[Raw records]
--

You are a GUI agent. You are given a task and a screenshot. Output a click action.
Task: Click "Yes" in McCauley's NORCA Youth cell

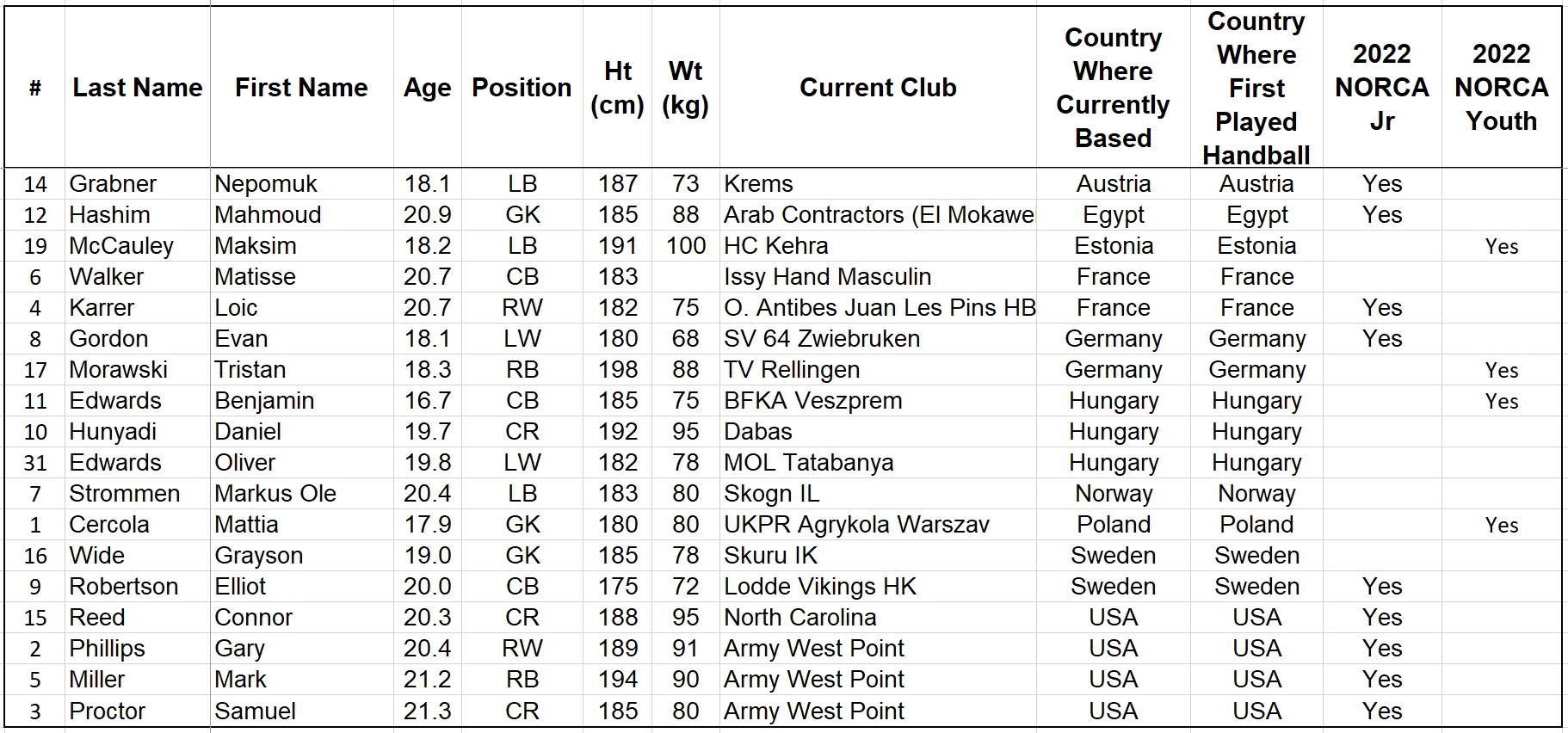[1501, 247]
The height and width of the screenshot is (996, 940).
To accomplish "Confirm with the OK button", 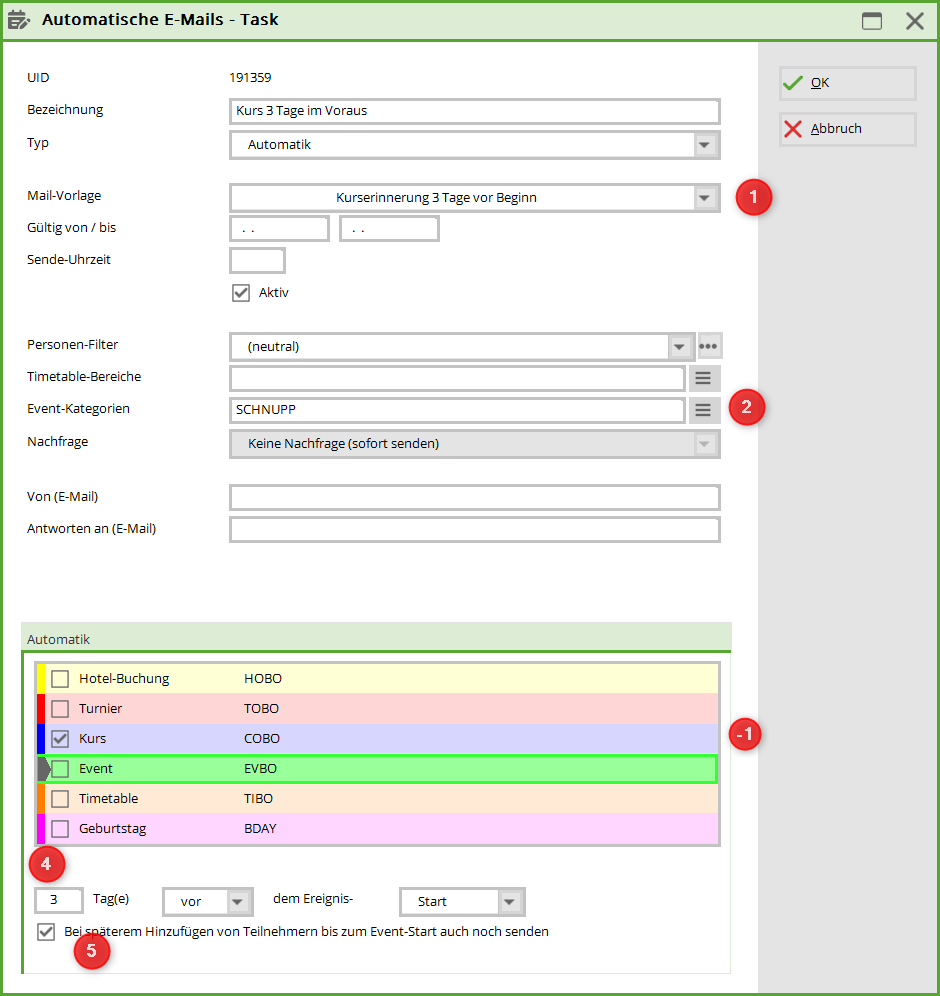I will click(847, 83).
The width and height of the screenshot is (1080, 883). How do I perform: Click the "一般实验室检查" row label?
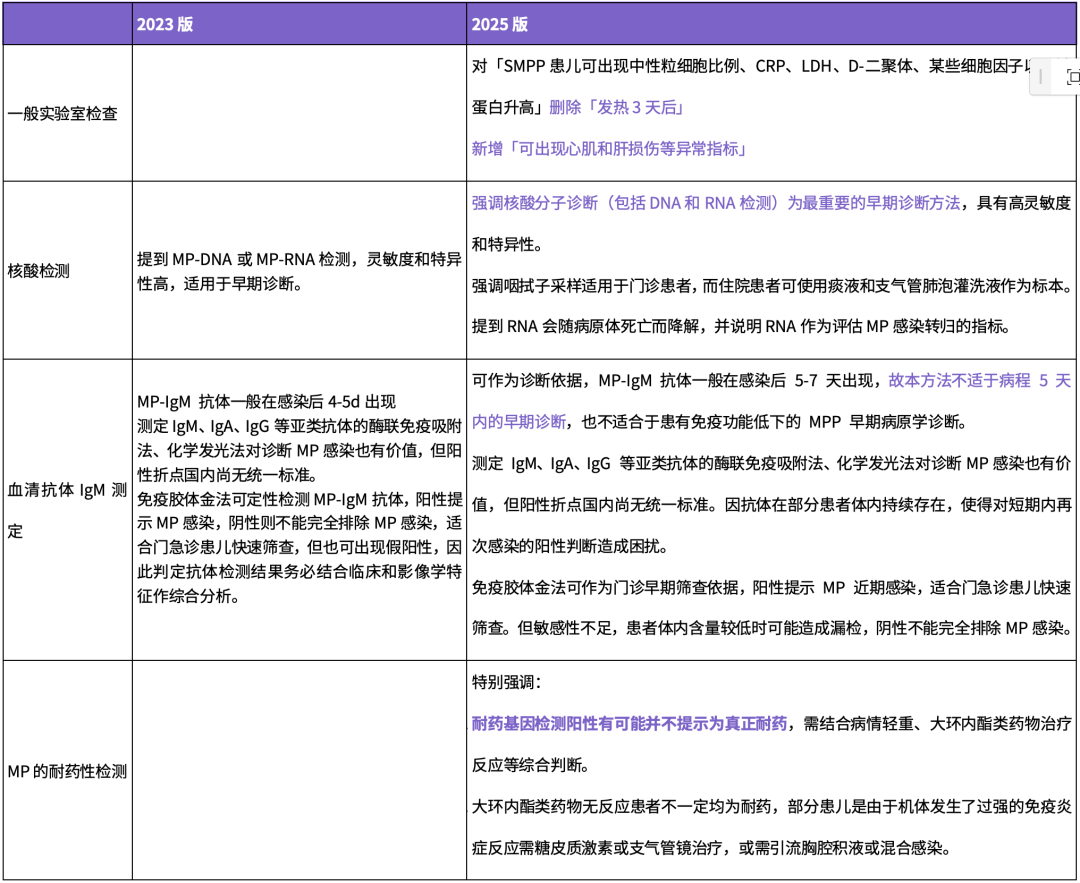(63, 114)
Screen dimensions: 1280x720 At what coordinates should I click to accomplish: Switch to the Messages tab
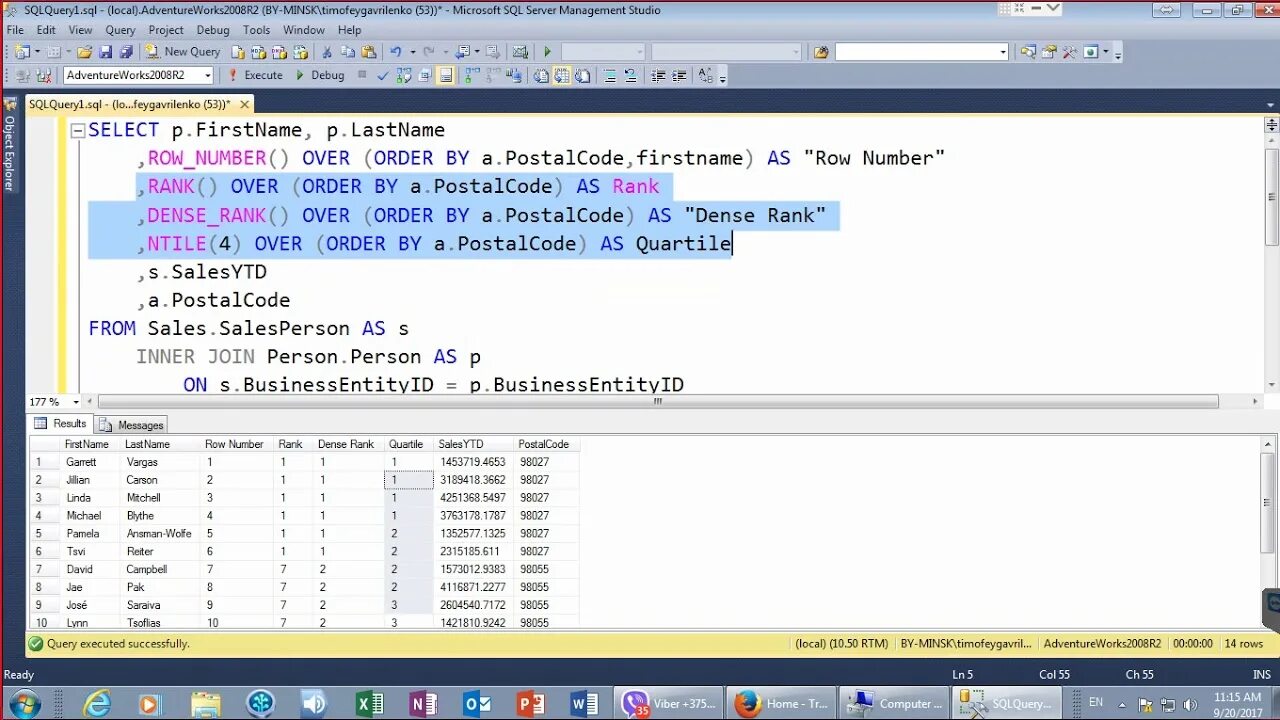131,424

--

### WHAT THE EXERCISE ASKS
Please show every line above that contains the string "screenshot". Case counts.

### THE RESPONSE
You are a GUI agent. You are given a task and a screenshot. Output a click action.
The height and width of the screenshot is (996, 940).
The width and height of the screenshot is (1080, 883). How do I perform: Click the "一般实验室检查" row label?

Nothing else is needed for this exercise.